For the record it wasn't "night". Departed at 20:47 MDT (July 28). Official night (end of civil twilight) at CYBW was 22:11 MDT, and at CZAM was 22:28 MDT (21:28 PDT), and at crash site 22:14 MDT. Departed 01:41 before offical night at destination, and crashed approximately 1 hour before official night at crash site.
pelmet wrote: ↑Wed Aug 09, 2023 7:48 pm
Do people actually fly general aviation aircraft through there intentionally at night?
For the record it wasn't "night". Departed at 20:47 MDT (July 28). Official night (end of civil twilight) at CYBW was 22:11 MDT, and at CZAM was 22:28 MDT (21:28 PDT), and at crash site 22:14 MDT. Departed 01:41 before offical night at destination, and crashed approximately 1 hour before official night at crash site.

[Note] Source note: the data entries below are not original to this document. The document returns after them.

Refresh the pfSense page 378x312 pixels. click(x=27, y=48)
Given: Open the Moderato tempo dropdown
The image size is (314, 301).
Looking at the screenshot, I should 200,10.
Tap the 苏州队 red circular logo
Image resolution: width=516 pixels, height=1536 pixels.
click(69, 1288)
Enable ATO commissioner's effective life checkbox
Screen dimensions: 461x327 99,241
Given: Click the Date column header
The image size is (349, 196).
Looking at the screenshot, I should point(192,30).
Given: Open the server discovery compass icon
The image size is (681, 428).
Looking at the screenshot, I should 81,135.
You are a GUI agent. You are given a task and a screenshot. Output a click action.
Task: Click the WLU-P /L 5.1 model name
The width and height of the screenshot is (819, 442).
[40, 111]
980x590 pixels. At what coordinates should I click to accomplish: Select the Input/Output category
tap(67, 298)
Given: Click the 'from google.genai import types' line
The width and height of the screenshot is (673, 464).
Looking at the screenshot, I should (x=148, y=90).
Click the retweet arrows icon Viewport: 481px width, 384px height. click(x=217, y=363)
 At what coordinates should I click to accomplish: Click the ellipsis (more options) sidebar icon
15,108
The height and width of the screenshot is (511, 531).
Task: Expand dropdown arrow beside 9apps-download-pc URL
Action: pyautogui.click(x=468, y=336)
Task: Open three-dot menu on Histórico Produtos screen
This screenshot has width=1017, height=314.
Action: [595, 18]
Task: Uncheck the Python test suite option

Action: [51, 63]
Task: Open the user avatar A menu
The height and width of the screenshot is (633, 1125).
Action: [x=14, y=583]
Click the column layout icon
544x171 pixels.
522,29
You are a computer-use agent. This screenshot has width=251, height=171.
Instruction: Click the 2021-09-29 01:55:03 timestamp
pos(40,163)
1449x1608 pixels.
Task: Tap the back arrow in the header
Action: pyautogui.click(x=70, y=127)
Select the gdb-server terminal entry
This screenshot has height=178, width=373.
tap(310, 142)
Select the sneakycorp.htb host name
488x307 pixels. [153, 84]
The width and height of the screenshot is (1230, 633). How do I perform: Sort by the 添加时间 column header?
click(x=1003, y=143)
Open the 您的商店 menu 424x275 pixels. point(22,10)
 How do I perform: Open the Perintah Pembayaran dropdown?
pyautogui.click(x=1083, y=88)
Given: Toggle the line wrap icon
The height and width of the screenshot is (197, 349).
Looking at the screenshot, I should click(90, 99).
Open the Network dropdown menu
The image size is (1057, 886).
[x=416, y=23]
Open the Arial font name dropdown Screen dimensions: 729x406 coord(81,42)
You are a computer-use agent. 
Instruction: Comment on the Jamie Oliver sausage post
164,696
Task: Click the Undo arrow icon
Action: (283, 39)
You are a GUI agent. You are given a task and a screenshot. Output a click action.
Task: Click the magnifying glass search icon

Good to know. But it does get pretty dark in the time period before night, especially under cloud and in the shadow of mountains. How much time did he have left until landing.
pelmet wrote:How much time did he have left until landing.
Taking ETA hypothetically onward barring an earlier post’s point about precautionary turning to evade some cloud — ie where forced to evade cloud/ heavy rain (see IALBERTA226 wundermap wx july28 9:29pm near base of Mt McGillivary) —- then time remaining would have been a 138NM-based ETA , where deviating then could have further required alternative plans ie prior landing at CYGE or other (possibly including a 180)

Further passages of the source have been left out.